Not long after joining, I started receiving visits, and whispers of keys and voidcopper entered into my conciousness. I was frightened, but curious, and sought to find the answers to the questions I had. My experiences were strange, and overwhelming. Fear overtook me at many a turn, and I was made to feel mad, like nothing was true, and that all I had seen and heard were lies. But I did not let the fear overtake me. Fear, like any emotion, must be tempered by the head, or else we become creatures of reaction, not action. There is no Will in reflex, and I was very close to this, but words with other Beloved helped me to escape this path, and set me aright.

 

Fast forward to a successfull experiment, and my memories returned.
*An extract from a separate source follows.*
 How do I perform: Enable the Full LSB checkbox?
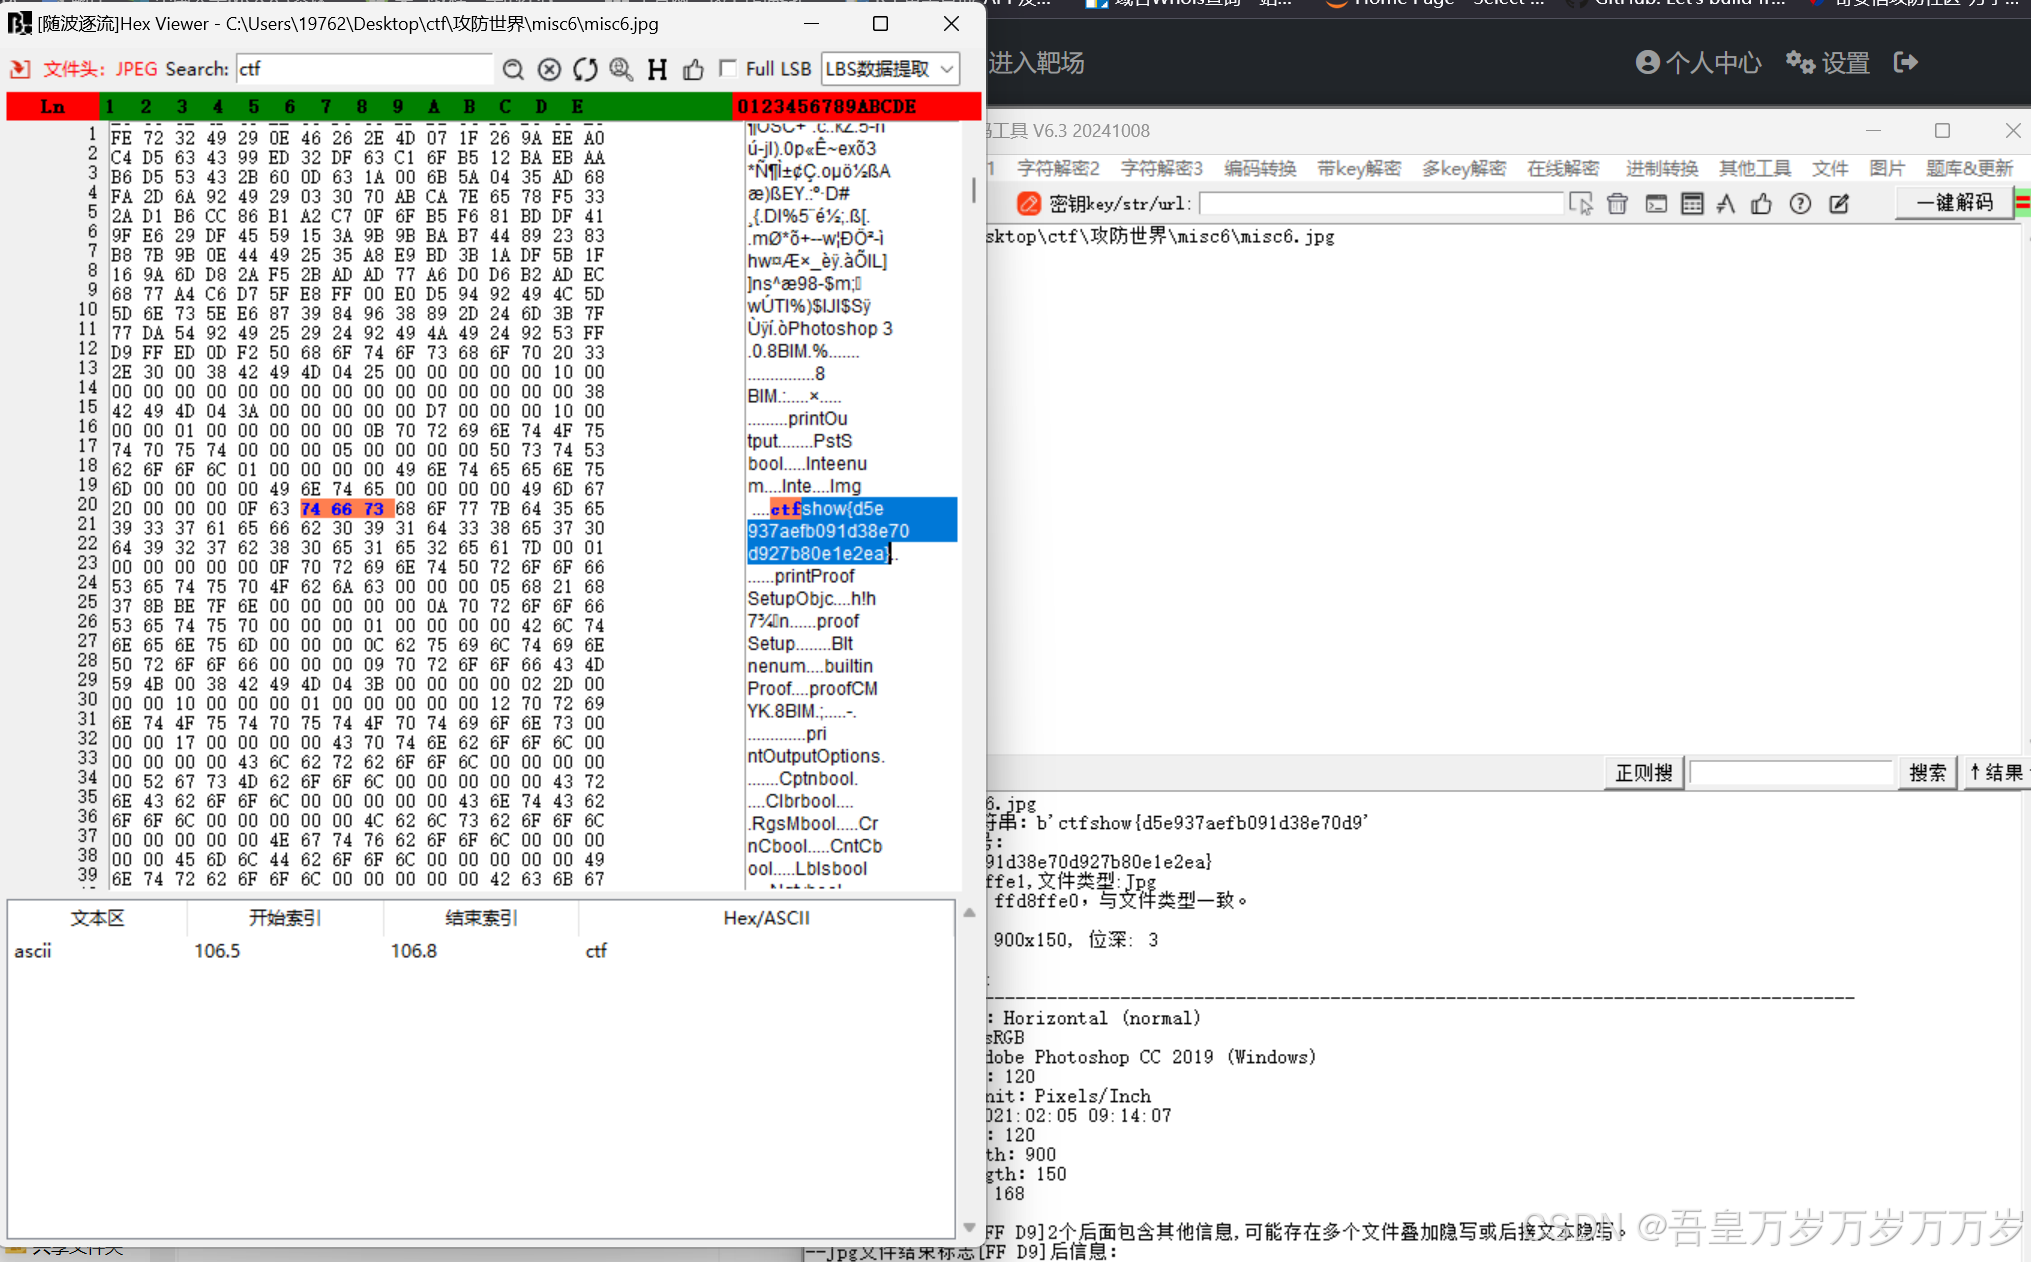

Colors and sounds and the ghosts of experiences all flooding my head at once, it was too much, and I fled to the place where I had always found shelter, to the person who had been my rock in the past, but I received no comfort there. I was not the person I had been, though my heart was torn, I had to return home, to where I lived, to where I had always been meant to be.

 

Fear and love and anger was pulling me in all directions. I was angered by the actions of my fellows, but also by those of my former friends. I reacted, and poured out my words to the Dancer, who feared for me, and sent me to the Phoenix. It was while speaking with her that the Most Beloved came and showed me how my warring heart did not have to be agitated so, that there was a path where both could live in harmony, and that the actions that seemed so cruel and unnecessary were for the greater good, and I found myself finally at ease.

 

This is what Balance is to me, it is not ignoring one or another part of yourself, or acting so that every action has an equal action to keep you on the right path. Balance, in yourself, is to find the middle ground, where your heart and your head, and your soul and your more base instincts, all of these come together and blend into one. Voidcopper is about more than not falling one way or another, pulled by the weights we hold in each hand, it is about bringing these together, and holding them before you, so that you lead yourself to the future you are meant to have.